I use 3 layers on the whole chair, with some extra around the edge between the lower and the back part. What youll end up with is a construction made from 3 layers of fiberglass - MDF - another 3 layers of fiberglass. I call it the sandwich-method. In case you want to try and break it, its the MDF you try to bend, the lower layers of fiberglass will only be compressed, and the toplayer stretched. Way stronger then just wood or fiberglass alone. 

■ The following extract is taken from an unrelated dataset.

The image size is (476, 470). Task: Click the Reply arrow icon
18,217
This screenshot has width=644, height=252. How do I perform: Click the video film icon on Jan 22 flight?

Last edited by Joost.... at Dec 3 2003, 07:08 PM


----------



## Joost.... (Jul 15, 2002)

the frame for the chair. First the frame itself was welded. It fits onto the origional mounts. Rails from a `86 Citroën were taken from the junkyard and mounted on top. Then the swivelplate was installed. Its a universal one from the RV-shop. They are used under the front chairs of RV`s motorhomes and some minivans.


----------



## HiLoHyDrOs (Oct 2, 2002)

WTF??? where are the pics LOL


----------



## Joost.... (Jul 15, 2002)

GODDAMNIT 


guess i can upload them all AGAINNNNNNNNNNNNNNNNNNNNNNNNNNN


----------



## HiLoHyDrOs (Oct 2, 2002)

Joost you the man homie, get them picks up so we can see'em


----------



## FlipFlopBox (Jun 4, 2003)

yeah i dont see nothin  and i wanna make some white vinyl with black button swivvels so hurry up so i can try and learn!!! THANKS HOMIE


----------



## Badass94Cad (Jun 6, 2003)

> _Originally posted by Joost...._@Dec 4 2003, 01:40 AM
> *GODDAMNIT
> 
> 
> guess i can upload them all AGAINNNNNNNNNNNNNNNNNNNNNNNNNNN*


 Joost man, I don't know why all these pics keep getting erased, but this is the best damn thread on LIL, and has been the last 2 or 3 freakin times you've gone to all the trouble of uploading all these pics. Keep ya head up! And keep learnin us all. Sick project, man...best of luck! :biggrin: 

Cheers,
Jeff


----------



## Joost.... (Jul 15, 2002)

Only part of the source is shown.